---- Input material
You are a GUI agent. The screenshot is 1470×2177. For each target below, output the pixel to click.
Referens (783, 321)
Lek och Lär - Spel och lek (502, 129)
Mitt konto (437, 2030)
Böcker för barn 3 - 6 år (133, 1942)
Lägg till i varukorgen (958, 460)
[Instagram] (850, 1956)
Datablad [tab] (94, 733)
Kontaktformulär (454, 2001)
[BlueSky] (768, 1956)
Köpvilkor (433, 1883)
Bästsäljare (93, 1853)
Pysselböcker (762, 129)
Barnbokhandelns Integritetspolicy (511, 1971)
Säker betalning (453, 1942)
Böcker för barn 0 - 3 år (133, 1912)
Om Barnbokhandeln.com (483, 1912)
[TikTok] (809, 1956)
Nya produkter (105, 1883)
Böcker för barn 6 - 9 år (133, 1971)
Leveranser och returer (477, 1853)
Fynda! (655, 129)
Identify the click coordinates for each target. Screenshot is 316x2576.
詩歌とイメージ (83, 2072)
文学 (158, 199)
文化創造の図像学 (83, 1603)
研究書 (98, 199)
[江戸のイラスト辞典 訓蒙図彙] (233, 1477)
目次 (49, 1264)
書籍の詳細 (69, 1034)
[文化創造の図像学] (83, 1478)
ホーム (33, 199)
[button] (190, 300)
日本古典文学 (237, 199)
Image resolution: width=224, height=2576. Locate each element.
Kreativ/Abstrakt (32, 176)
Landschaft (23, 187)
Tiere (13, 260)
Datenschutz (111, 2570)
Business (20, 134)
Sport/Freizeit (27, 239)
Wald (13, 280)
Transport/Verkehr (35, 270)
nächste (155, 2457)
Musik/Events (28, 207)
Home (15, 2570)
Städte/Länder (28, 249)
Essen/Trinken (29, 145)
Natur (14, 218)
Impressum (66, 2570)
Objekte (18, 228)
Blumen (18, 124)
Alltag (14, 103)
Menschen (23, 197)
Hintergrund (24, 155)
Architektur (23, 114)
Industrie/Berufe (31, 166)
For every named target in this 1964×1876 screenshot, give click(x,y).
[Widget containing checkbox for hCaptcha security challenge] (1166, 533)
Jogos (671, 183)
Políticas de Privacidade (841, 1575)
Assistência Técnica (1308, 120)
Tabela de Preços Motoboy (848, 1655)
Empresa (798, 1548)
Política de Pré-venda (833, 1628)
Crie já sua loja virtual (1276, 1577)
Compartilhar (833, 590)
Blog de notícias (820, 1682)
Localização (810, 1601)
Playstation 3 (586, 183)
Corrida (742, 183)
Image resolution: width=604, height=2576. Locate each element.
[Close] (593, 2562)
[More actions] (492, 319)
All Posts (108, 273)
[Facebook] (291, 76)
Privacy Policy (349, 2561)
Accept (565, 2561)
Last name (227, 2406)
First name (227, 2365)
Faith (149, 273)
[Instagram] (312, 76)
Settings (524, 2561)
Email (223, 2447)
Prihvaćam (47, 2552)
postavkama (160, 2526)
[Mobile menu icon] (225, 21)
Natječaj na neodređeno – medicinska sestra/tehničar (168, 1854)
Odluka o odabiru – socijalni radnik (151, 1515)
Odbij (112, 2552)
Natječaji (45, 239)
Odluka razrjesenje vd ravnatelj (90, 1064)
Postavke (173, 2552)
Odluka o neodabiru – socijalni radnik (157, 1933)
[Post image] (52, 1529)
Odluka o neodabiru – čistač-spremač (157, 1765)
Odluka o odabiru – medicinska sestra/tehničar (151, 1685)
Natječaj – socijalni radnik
--------
-- Task instructions --
From the records above, transcribe exactly the run of lines that opens with the line holding "[button] (190, 300)" and closes with the line holding "Impressum (66, 2570)", both included.

-- Task response --
[button] (190, 300)
日本古典文学 (237, 199)
Image resolution: width=224, height=2576. Locate each element.
Kreativ/Abstrakt (32, 176)
Landschaft (23, 187)
Tiere (13, 260)
Datenschutz (111, 2570)
Business (20, 134)
Sport/Freizeit (27, 239)
Wald (13, 280)
Transport/Verkehr (35, 270)
nächste (155, 2457)
Musik/Events (28, 207)
Home (15, 2570)
Städte/Länder (28, 249)
Essen/Trinken (29, 145)
Natur (14, 218)
Impressum (66, 2570)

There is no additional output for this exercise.